■ DOCUMENT SECTION:

The Isle of France, according to the admeasurement of the abbé de la Caille, is not more than thirtyone leagues in circumference, about eleven in length, and seven in breadth, having a surface which measures 432,680 acres. It is described as extremely healthy, fertile, and abounding with the most romantic scenery.

The population of the contiguous isles of France and Bourbon is said to have been 121,000 in the year 1799, of whom a great proportion are negro slaves; and the military force consisted of 5,000 men. Raynal informs us, that in the year 1765 the population of the Isle of France was as follows:-1,469 white people, besides the troops; 1,587 Indians or free negroes; and 11,881 slaves. Since that period the population has probably very considerably increased.

The principal harbour of the island is Port Louis, which is situated in 20° 10' south lat. and 55° long. east from Paris. The tides are not very perceptible, those of the equinox rising not more than three feet.

With regard to its produce, the following are the most recent details. The soil of the island is very diversified. Although by its climate it is adapted for all colonial productions, it has not equally answered all the different kinds of cultivation which the inhabitants have endeavoured to naturalize. The plantations of coffee were the

first adopted; but other objects of cultivation, such as cotton, having appeared more profitable, coffee has not become so general as it would otherwise have been. The natives pretend that their coffee is superior to that of Mocha. The cotton, in its turn, has likewise been neglected, because the cultivation of indigo was become more popular. Several sugar plantations have succeeded. One of their governors, M. Poivre, formerly found means to introduce plants of the nutmeg, cloves, &c. from the Dutch spice islands. This experiment, however, did not prove successful; for Raynal tells us that most of the plants died, and the rest were not likely to bear fruit.

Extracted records

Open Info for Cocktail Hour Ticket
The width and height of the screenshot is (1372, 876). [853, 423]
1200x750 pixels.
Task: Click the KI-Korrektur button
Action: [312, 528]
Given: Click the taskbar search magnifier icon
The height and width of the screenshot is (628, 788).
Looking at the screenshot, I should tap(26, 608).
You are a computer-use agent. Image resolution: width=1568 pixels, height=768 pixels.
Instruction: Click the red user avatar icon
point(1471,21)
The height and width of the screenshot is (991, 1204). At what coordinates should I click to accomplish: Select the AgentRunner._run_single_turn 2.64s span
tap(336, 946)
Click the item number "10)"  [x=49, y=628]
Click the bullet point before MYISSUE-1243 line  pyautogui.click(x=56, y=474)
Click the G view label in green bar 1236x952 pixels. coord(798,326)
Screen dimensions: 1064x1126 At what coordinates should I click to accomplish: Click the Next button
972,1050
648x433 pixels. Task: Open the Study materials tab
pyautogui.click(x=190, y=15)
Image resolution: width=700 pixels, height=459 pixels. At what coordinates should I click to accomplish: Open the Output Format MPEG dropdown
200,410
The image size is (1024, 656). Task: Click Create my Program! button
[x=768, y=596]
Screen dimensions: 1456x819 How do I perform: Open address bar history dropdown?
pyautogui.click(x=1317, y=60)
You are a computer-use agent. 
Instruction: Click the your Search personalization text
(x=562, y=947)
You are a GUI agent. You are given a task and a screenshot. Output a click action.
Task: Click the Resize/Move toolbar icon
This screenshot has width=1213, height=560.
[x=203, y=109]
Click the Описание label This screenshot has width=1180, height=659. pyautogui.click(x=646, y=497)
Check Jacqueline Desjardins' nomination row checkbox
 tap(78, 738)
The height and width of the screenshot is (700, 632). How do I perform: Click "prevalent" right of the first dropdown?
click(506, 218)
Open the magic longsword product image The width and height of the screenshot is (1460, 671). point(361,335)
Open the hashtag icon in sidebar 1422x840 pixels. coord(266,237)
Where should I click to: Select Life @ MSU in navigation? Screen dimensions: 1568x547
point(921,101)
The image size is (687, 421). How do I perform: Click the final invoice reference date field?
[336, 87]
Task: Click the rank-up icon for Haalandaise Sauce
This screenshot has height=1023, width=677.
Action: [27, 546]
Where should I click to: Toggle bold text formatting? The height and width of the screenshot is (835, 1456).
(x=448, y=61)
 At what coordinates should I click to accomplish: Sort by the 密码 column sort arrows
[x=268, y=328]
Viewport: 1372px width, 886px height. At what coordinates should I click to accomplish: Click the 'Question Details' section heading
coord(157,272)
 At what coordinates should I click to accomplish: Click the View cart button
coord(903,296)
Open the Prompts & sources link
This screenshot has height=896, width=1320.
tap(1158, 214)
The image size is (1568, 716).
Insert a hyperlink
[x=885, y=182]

■ JOBS:
1) Please list every crop or plant the description of the Isle of France says was cultivated or introduced on the island.
2) Continue the description of the Isle of France from its last sentence, keeping its style and its subject.
The records have no connection to the text.

■ RESPONSES BY TASK:
1) Coffee, cotton, indigo, sugar, nutmeg, and cloves.

2)
The principal advantage which the French derived from the island was, that it served as a point from which our commerce might be successfully annoyed in the Indian

seas.

The fatal experience of the East India company, and of the private traders on the coasts of Coromandel and Malabar, has proved that nothing could be better adapted for attaining that object. It served as the place of rendezvous for French frigates, where they could be refitted, and where they might retire with their plunder. It was a depôt of captured produce, and in this view was resorted to by American traders, who brought that produce to Europe which the French were unable to convey in their own merchantmen. The destruction of such a nest of marauders is the principal advantage that we can derive from the conquest. In our hands it is impregnable as long as we command the seas, and perhaps may be rendered a station of some importance.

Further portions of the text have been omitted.